So I mentioned earlier this year that I’ve embraced a healthier lifestyle, including adding exercise and improving my diet. A big part of that for me recently has been learning new methods of shopping, cooking, and eating.

I got out of the fast food habit when I married Adam because it was something he had pretty much eliminated from his life by the time we met, and sometimes good habits rub off. However, until recently I’ve been, like most Americans, totally unaware of all the dietary options beyond canned condensed soup and grain-fed meats. I had no idea that even my most basic of Midwestern grocery stores has a well-stocked produce section full of vegetables that I’d never even considered eating.

The start of a new year is a great time to try new things and adopt new habits, so this year I felt motivated to seek out some resources that could help me learn about new foods and introduce some much-needed variety to my diet. I’ve found that one of the best ways to do this is with the help of my local library. My library (and probably yours too) stocks a great selection of cookbooks in the non-fiction section, and the beauty of it is, you can check out a whole bunch of different cookbooks and see what works for you. Then you can buy the ones that resonate and return the ones that don’t, with no out of pocket cost. The only price you pay is returning the library book. :)

I might be biased as a blogger myself, but I’ve found one of the best ways to find good cookbooks has been to seek out blogs centered around the kind of cooking I’m interested in. This year, I’m particularly interested in expanding my vegetable intake and reducing my reliance on meat and animal products. So my friend Google helped me find some great vegetarian and vegan blogs, many of which are so successful, their authors have gotten book deals. So convenient!

In the interest of full disclosure, I’m not a vegetarian or vegan, and I don’t necessarily intend to become either anytime soon. However, I definitely recognize the health benefits of cutting down on my consumption of animal products, both for myself and for our earth in general. For me right now, the focus isn’t on setting firm limits on what I can and can’t eat, but bringing creativity to my eating habits and introducing new foods that I didn’t even know I love (looking at you, radishes!).

With that in mind, here are the cookbooks I’ve found to be most helpful as I’ve adopted a more plant-centered diet.

Super Natural Every Day

by Heidi Swanson

Being honest, this book is a little floofy for my taste. Heidi Swanson hails from California, and she might be just a snootch out of touch with what life is like for the rest of us who reside in the other 49 states in the union. She mentions that she likes to snack on “nut butters” and makes note that she lives within walking distance of five farmer’s markets. Cue barfing noises, amiright?

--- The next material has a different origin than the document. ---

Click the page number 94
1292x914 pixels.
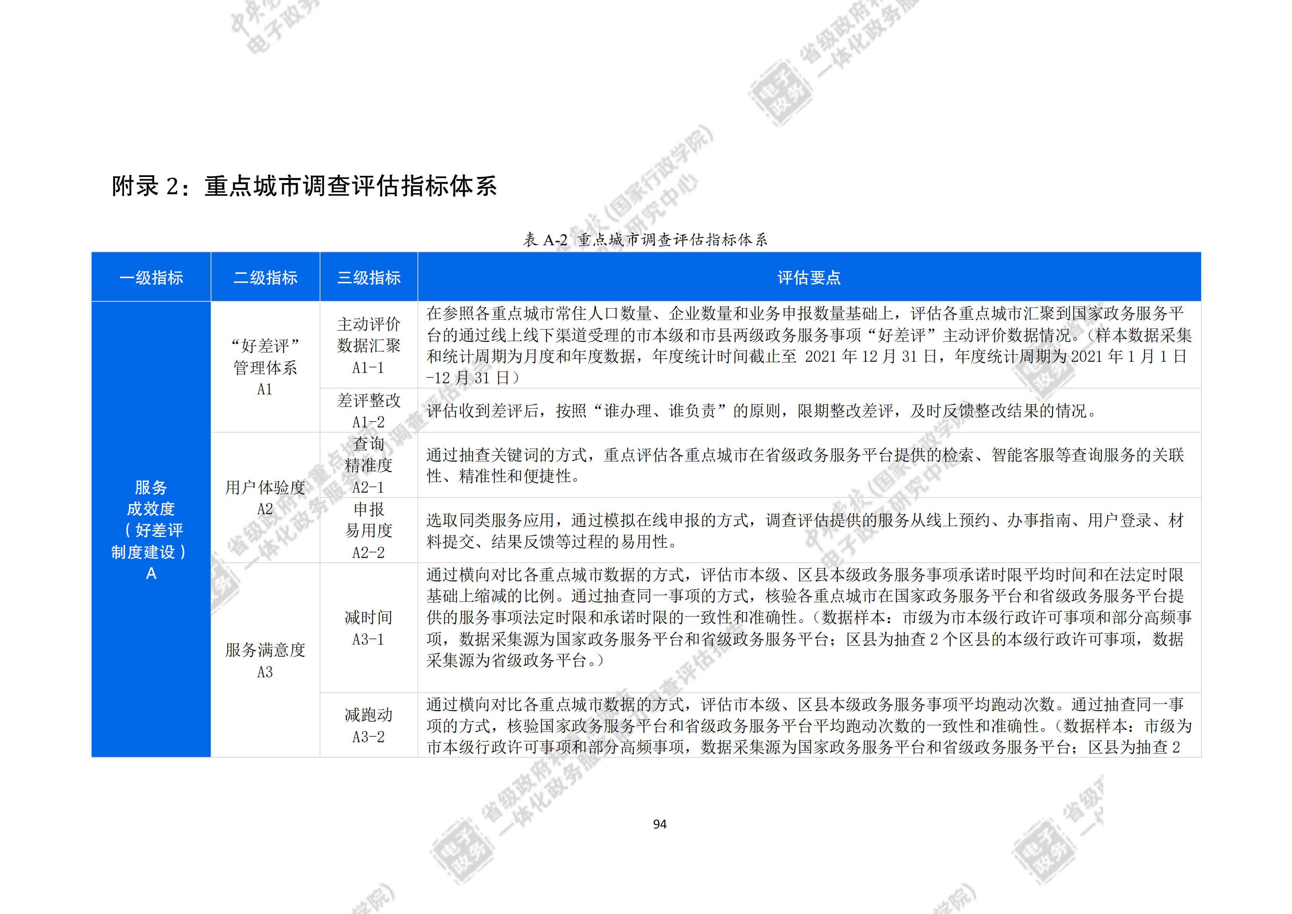pyautogui.click(x=660, y=824)
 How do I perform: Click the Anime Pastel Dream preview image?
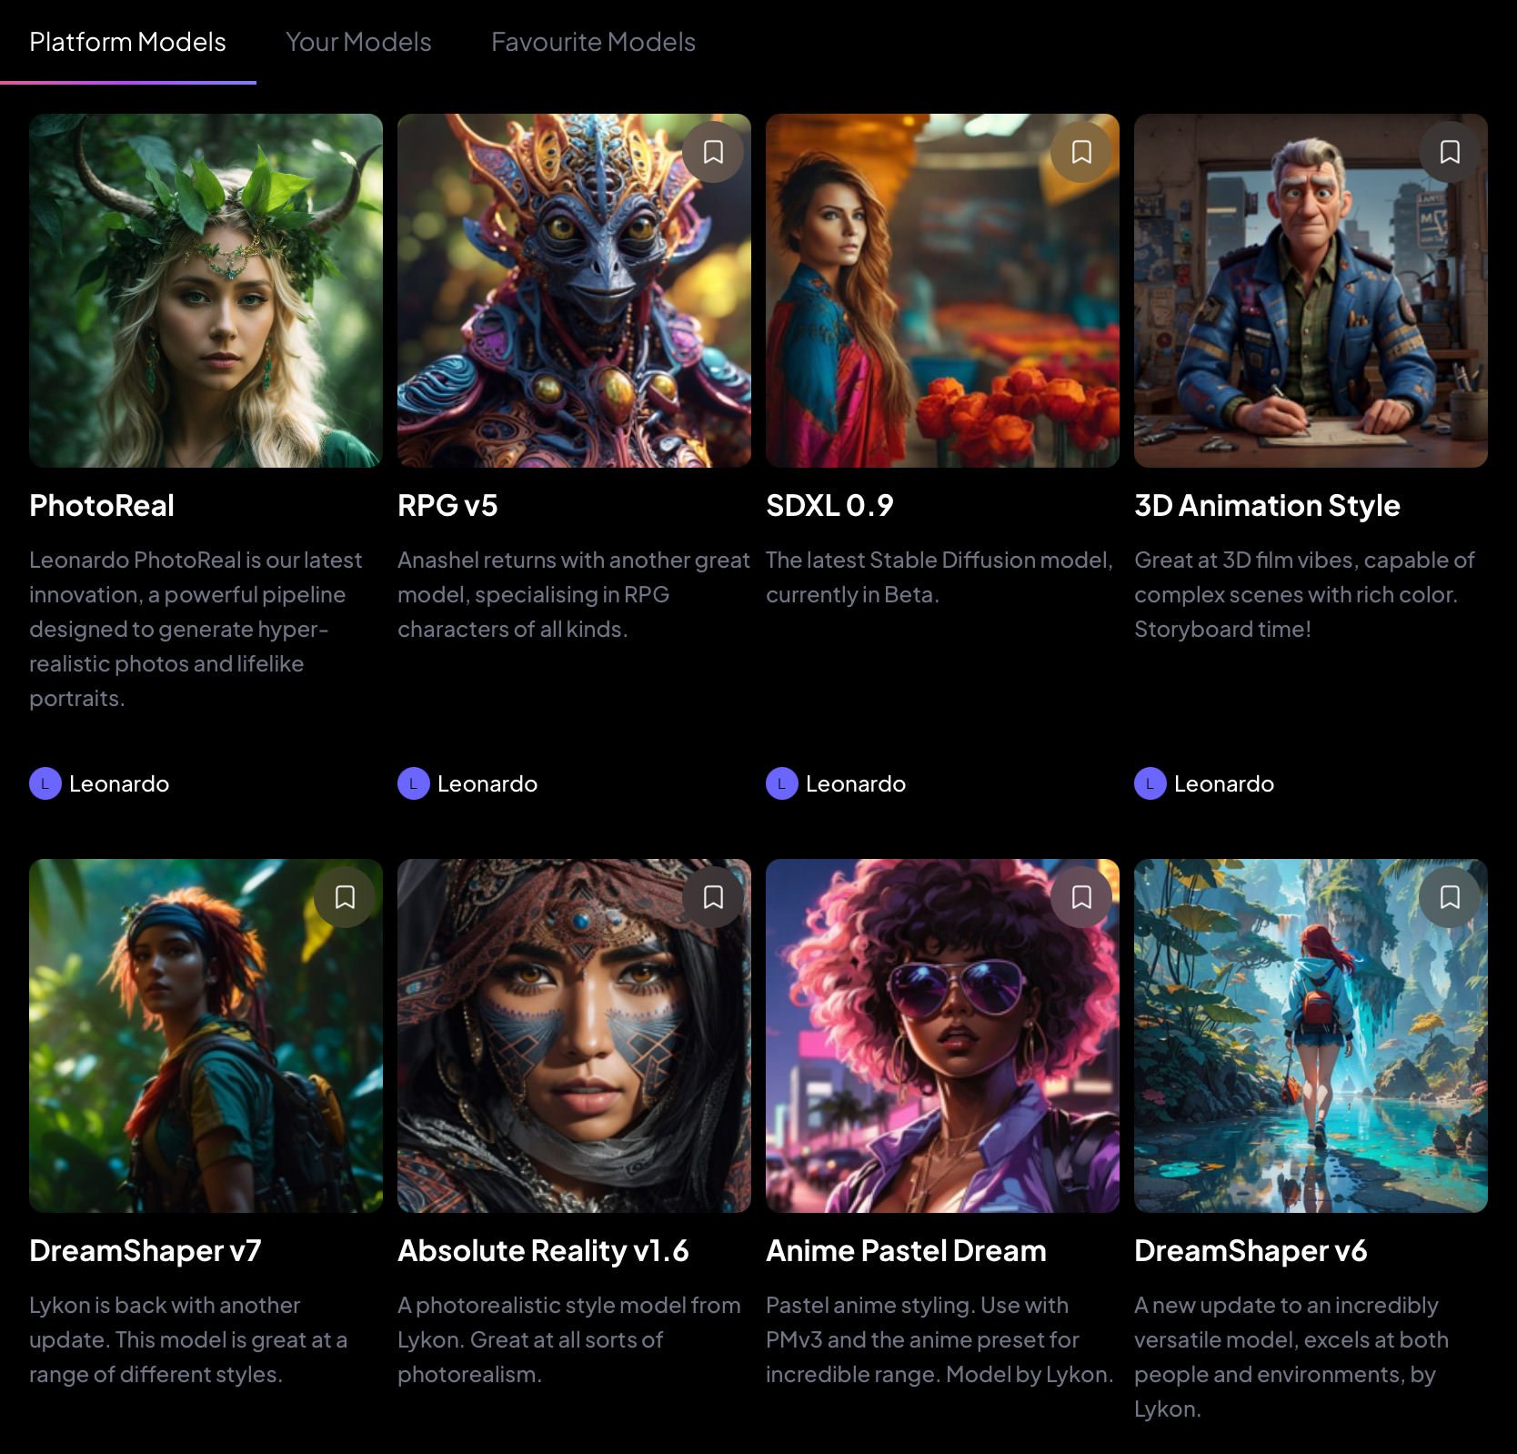coord(942,1035)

But if you ignore the narrative flourishes and focus on the recipes, Heidi Swanson knows what’s up when it comes to vegetarian cooking. She’s the reason there’s tempeh in my fridge and mung beans in my pantry. That shit is happening later this week, and I fully expect it to be delicious. She’s a legit cook even if everything about her sensibility drives me crazy.

Vegetable Butcher

by Cara Mangini

Again with the honesty--I haven’t made a single recipe from this book. But you shouldn’t buy it for the recipes, even though there are a lot and many of them sound mouth-wateringly delicious. You should buy this book as a reference guide to purchasing, cleaning, storing, and chopping all the veggies you don’t even know you love yet. Turnips! Parsnips! Celeriac! The entire brassica family! If you’ve ever looked at an unfamiliar vegetable in the grocery store and wondered, “What the heck would I do with that?!” Cara Mangini knows, and she’s happy to tell you all about it. A veggie dictionary that takes the mystery out of prepping and cooking vegetables of all colors, shapes, and sizes.

The Oh She Glows Cookbook

by Angela Liddon

I’ve enjoyed perusing this cookbook even though I don’t think I’ll ever call something made with pureed cashews “cheese.” Liddon became a vegan after overcoming an eating disorder, and she’s all about plant-based eating. However, sometimes I feel like she tries a little too hard to mimic meat-based dishes with substitutes that just aren’t going to measure up. Her best recipes are those that let the veggies be veggies instead of pretending to be meat. I made her rainbow carrots with tahini sauce for friends this weekend, and I think they turned out pretty well. Nobody ran from the house screaming, anyway!

Thug Kitchen: Eat Like You Give a F*ck

I saved this one for last because it’s the gold standard. If you want a cookbook that will introduce you to the vegan lifestyle without your even noticing it’s happening, this is the cookbook for you. The recipes are so accessible, you won’t even realize there’s no meat. Until they bring up tofu...but then the authors will browbeat you with profanity until you decide, what the hell, I’ll just try it, it can’t be that bad, right? Then you try it, it’s insanely delicious, and you realize you’re turning into one of those annoying hippies who talks about lentils like they’re the second coming of Christ.

Seriously, though, lentils are really freaking good.